• The tasks:
a: Answer these from the diary entry, each on its own line:
(i) At roughly what hour did the writer wake up?
(ii) Where did the writer need to go?
(iii) For how long can the writer stay active when working?
b: Print everything in the diary entry from "That anime was" down to "it online anyways.".
c: List every time of day that appears as a heading in the diary entry.

• Provided passage:
** start **

HOME

WELCOME TO MY DIARY

Jul 12 - 2025

11:40

Woke up at like 09 which is much better than before but I spent about an hour just scrolling my phone which isn't great.
Needed to go to the store so I at least got up at some point.

That anime was pretty good actually, I've been enjoying it.

I felt pretty comfortable writing everything out yesterday but today it feels kinda dumb writing text nobody will read but publishing it online anyways.
don't get it twisted, I don't think I want anyone to read it anyways, which is why it bothers me that it's possible. Anyways, I think today might be ok, I don't feel super energetic but maybe that'll come later, drink some coffee and do some cleaning, shower, bet I'll feel way better after that.

17:40

ugh, I feel so unproductive. I wanna work on this place but I also kinda don't. I just feel like snacking and watching anime but at the same time, I'd rather actually do something.
I notice I feel like this rather often, where I just feel like doing something at nothing at all, it's annoying.

20:04

I keep napping all the time despite doing nothing. When I work I can go and be active for well over 20h without issue but when I do nothing, I'm so tired all the time, I don't get it.

** end **

• Items:
** start **

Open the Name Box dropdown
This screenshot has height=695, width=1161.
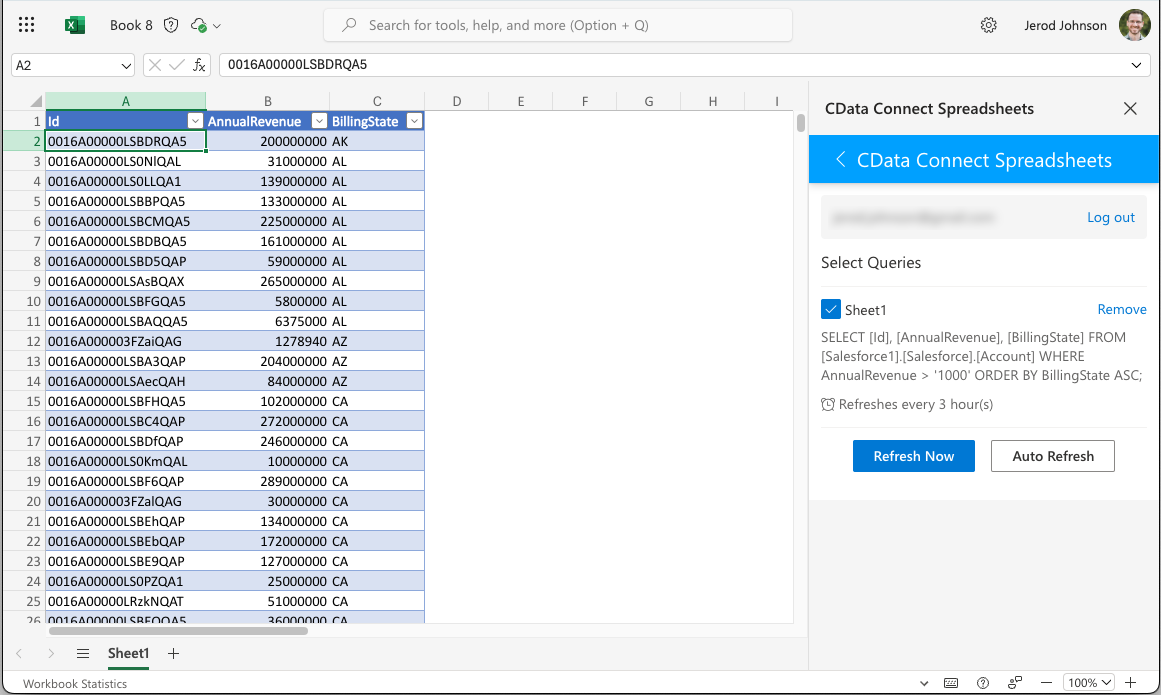(126, 65)
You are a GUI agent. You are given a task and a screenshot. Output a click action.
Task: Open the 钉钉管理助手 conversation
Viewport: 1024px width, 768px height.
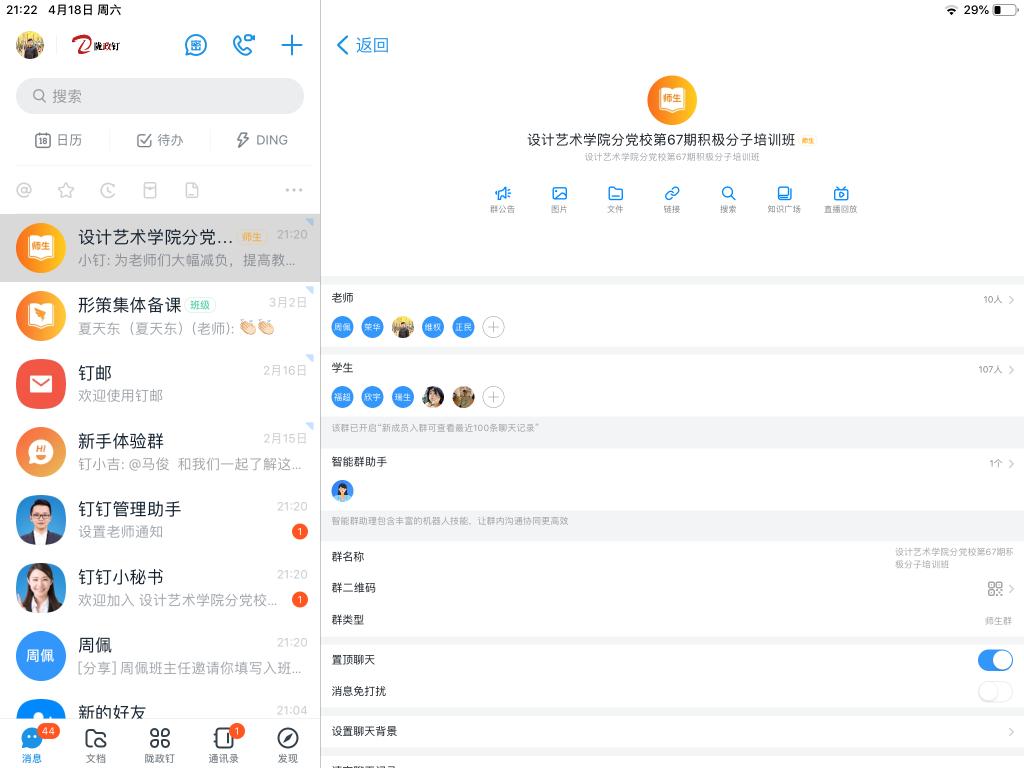tap(160, 520)
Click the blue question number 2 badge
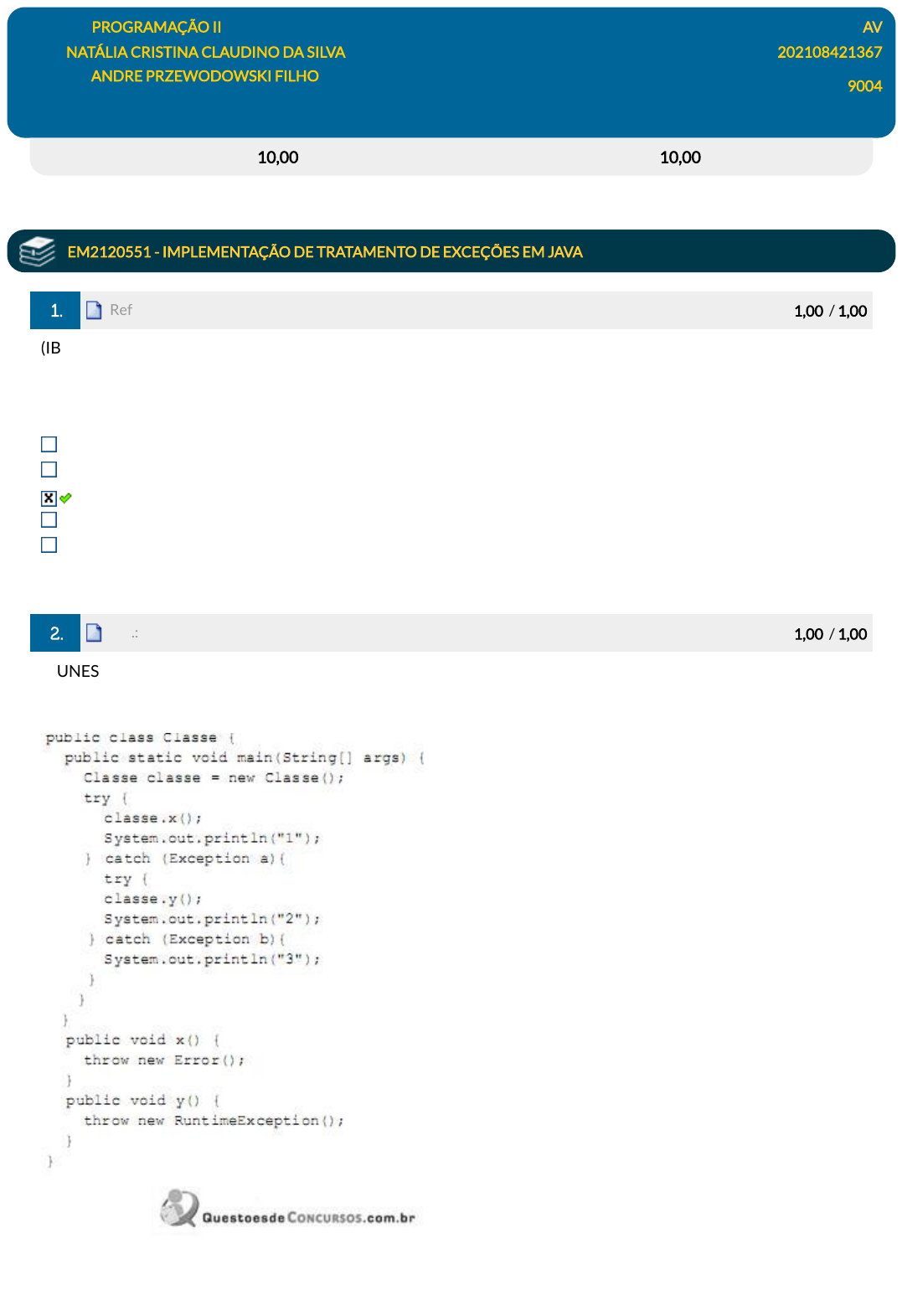 click(55, 633)
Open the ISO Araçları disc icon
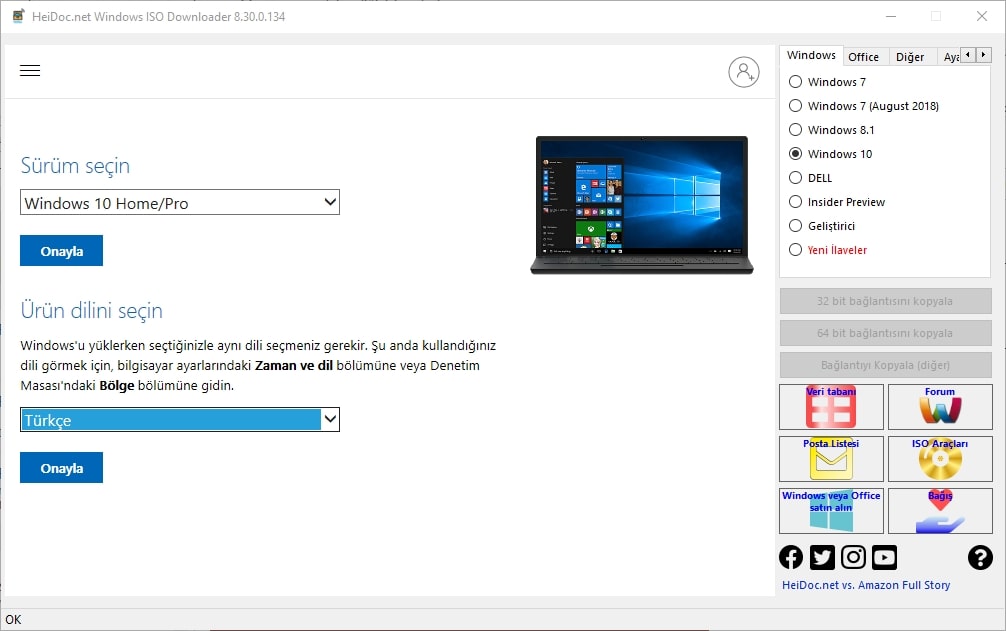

** end **

• Per-task outputs:
a:
(i) Around 09.
(ii) To the store.
(iii) Well over 20 hours.

b:
That anime was pretty good actually, I've been enjoying it.

I felt pretty comfortable writing everything out yesterday but today it feels kinda dumb writing text nobody will read but publishing it online anyways.

c:
11:40
17:40
20:04